• Tasks to perform
- a) Transcribe everything in the passage on daily life in Kabul from "IN MANY parts" down to "streets and sidewalks.".
- b) Answer these questions using the passage on daily life in Kabul:
(i) How many fatalities a month did the transportation consulting firm's survey show?
(ii) Where did the writer see people washing clothes?
(iii) According to UNICEF statistics, what percentage of Afghans have no access to a toilet?
- c) Write the next part of the passage on daily life in Kabul, starting after its final sentence.

• Reading text
--
There is no official data on vehicle crashes, but one survey by a transportation consulting firm showed 284 fatalities and 1,081 injuries a month. Deaths and injuries occur for a variety of reasons: there are no pedestrian crosswalks, and very few traffic lights and stop signs--and passengers are crammed into vehicles without seat belts or ride on top.


IN MANY parts of the city, potable water and plumbing infrastructure is nonexistent. I saw people pumping water out of community wells and washing clothes in the river. Because Kabul lacks functioning sewerage and sanitation systems, solid waste accumulates on roadsides, in backyards, in drains and in open spaces. Thin, concrete canals of water full of human waste and detritus border the streets and sidewalks.

In the area of Kabul where I'm staying, there are stores that sell luxury bathroom "collections." There are red toilets with handles on each side; glass shower cabinets with multiple, massaging water jets; and pedestal sinks with stainless steel faucets. Yet nearby these stores is an empty lot, dug full of holes where men relieve themselves. UNICEF statistics show that 70 percent of Afghans have no access to a toilet.
--
• Data below
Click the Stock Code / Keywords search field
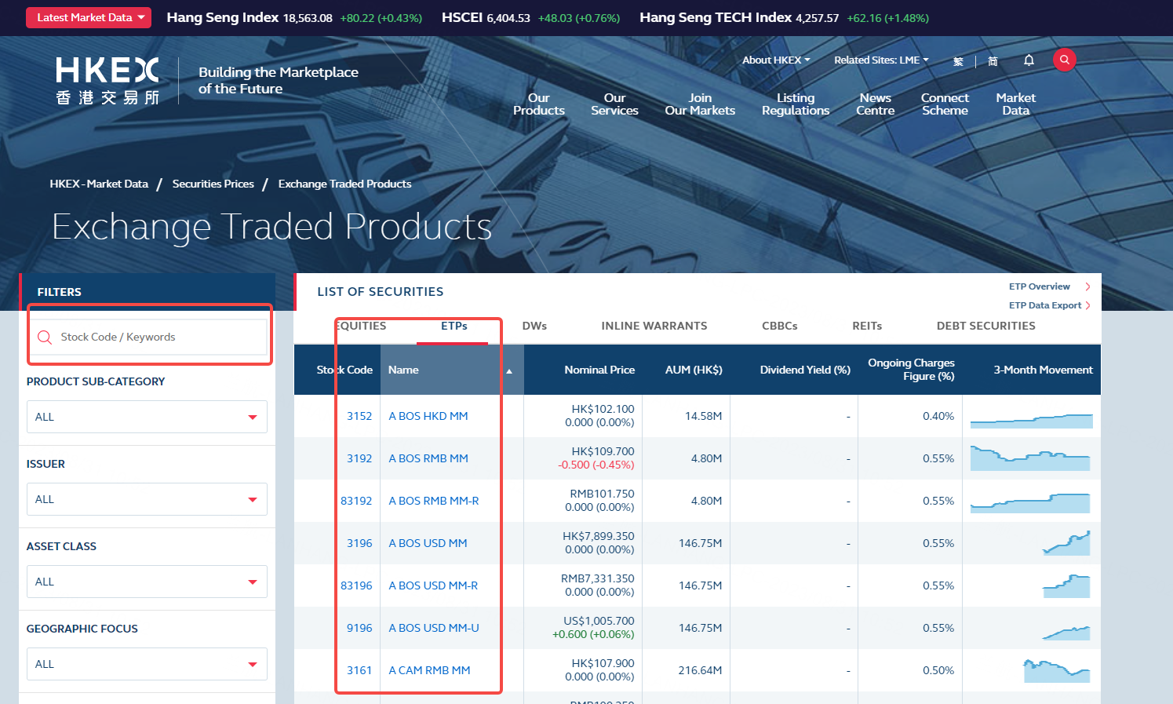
--
• Answers per task
- a)
IN MANY parts of the city, potable water and plumbing infrastructure is nonexistent. I saw people pumping water out of community wells and washing clothes in the river. Because Kabul lacks functioning sewerage and sanitation systems, solid waste accumulates on roadsides, in backyards, in drains and in open spaces. Thin, concrete canals of water full of human waste and detritus border the streets and sidewalks.

- b)
(i) 284
(ii) In the river
(iii) 70 percent

- c)
How can the infrastructure needed to support basic human life be in such shambles after Afghanistan has received $57 billion in international aid for reconstruction over 10 years? That's enough money to build a modern, efficient and economically sustainable Kabul. And if the $100 billion a year that the U.S. has spent on the war each year was allocated to rebuilding, Afghans could have a standard of living rivaling advanced countries.

U.S. government officials blame the Karzai administration in Kabul and officials at the provincial level for corruption and from profiting off development aid at the expense of ordinary Afghans--an ironic claim given that Karzai was put in power and kept there by the U.S. occupiers.

Nevertheless, Karl Eikenberry, the former U.S. ambassador to Afghanistan said that organizing aid for the country was like "trying to do development on an outpost on the moon. They're still stuck in the 14th century. It's just such a depressing thing."

To be sure, the Afghan elite is up to its collective neck in patronage, corruption and theft. But the U.S. government--and in particular, the U.S. Agency for International Development, which directs the majority of the aid that comes to Afghanistan--bears at least as much, if not more, of the responsibility.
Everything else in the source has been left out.